L’autre circonstance défavorable à l’expression de l’aspiration nationale et démocratique catalane provenait des variations, hésitations, peurs, de leurs propres partis nationaux, lâchés par le grand capital barcelonais qui s’est associé à la campagne de pression économique menaçant de ruine le pays. Après avoir franchi à reculons, mais après l’avoir franchi, le pas de la proclamation de l’indépendance, les ambiguïtés, reculades, invitations au « dialogue » avec un État monarchique post-franquiste qui, lui, n’a rien manifesté d’autre que la propension à la manière forte, n’ont pas cessé. Et malgré tout les trois formations indépendantistes – le parti bourgeois JxCAT, le parti républicain historique ERC, la gauche radicale indépendantiste CUP – ont retrouvé et même légèrement amplifié leur majorité en sièges, d’une légitimité démocratique incontournable et incontestable dans ces circonstances.

« Oui mais ils ne font que 47,6% et donc les anti-indépendantistes sont majoritaires », susurre-t-on. C’est faux, car s’il est incontestable que les voix du JxCAT, de l’ERC et de la CUP sont indépendantistes et le sont même plus qu’avant, s’appuyant sur le référendum du 1° octobre et la proclamation de la République, il est par contre hautement contestable que tous les suffrages du PS catalan, près de 14% – ce parti frôlait autrefois les 40% – et de l’alliance formée par la maire de Barcelone et ce qui reste de Podemos (Podem) après la purge menée par les petits chefs madrilènes du « peuple en construction », soit 7,45%, soient toutes « anti-indépendantistes ». De plus, une partie des électeurs indépendantistes n’a pas voté en raison du caractère antidémocratique et illégitime du scrutin, imposé par la force (la CUP était initialement pour le boycott). Ajoutons que tous les distingués commentateurs nous expliquaient que la hausse de la participation devait défavoriser les indépendantistes, le peuple profond étant supposé ne pas vouloir de l’indépendance.
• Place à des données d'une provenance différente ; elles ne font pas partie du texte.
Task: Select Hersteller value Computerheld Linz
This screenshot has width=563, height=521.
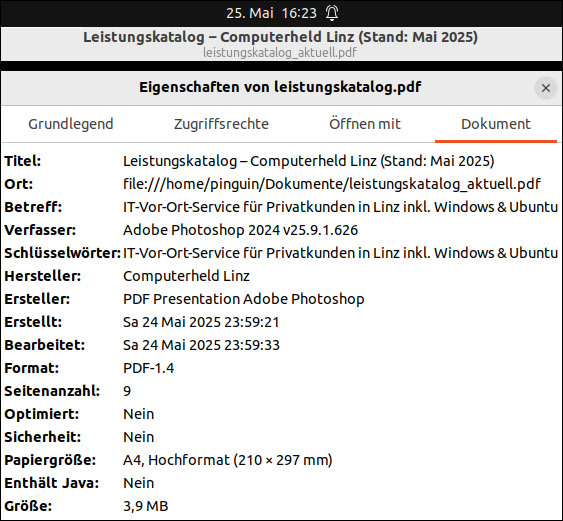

Or, avec une participation record à 82%, leur score s’est maintenu.

Le bilan est clair : on peut tourner et retourner, truquer et camoufler, autant qu’on veut, c’est à nouveau l’aspiration à l’indépendance qui a gagné. Cette aspiration n’a rien à voir avec une « poussée xénophobe » visant à se séparer de tout ce qui parlerait espagnol (la seconde langue des catalans), et tout à voir avec le mécontentement social et la soif de liberté qui se sont exprimés dans l’État espagnol depuis 2011, et que Podemos a détourné et maintenant ouvertement rejeté en soutenant de fait l’article 155. Malgré Podemos, dont les chefs sont, avec Rajoy et le roi, les grands perdants du scrutin, l’aspiration républicaine, libertaire, sociale et émancipatrice confirme, par la Catalogne, qu’elle ne veut plus de la monarchie post-franquiste.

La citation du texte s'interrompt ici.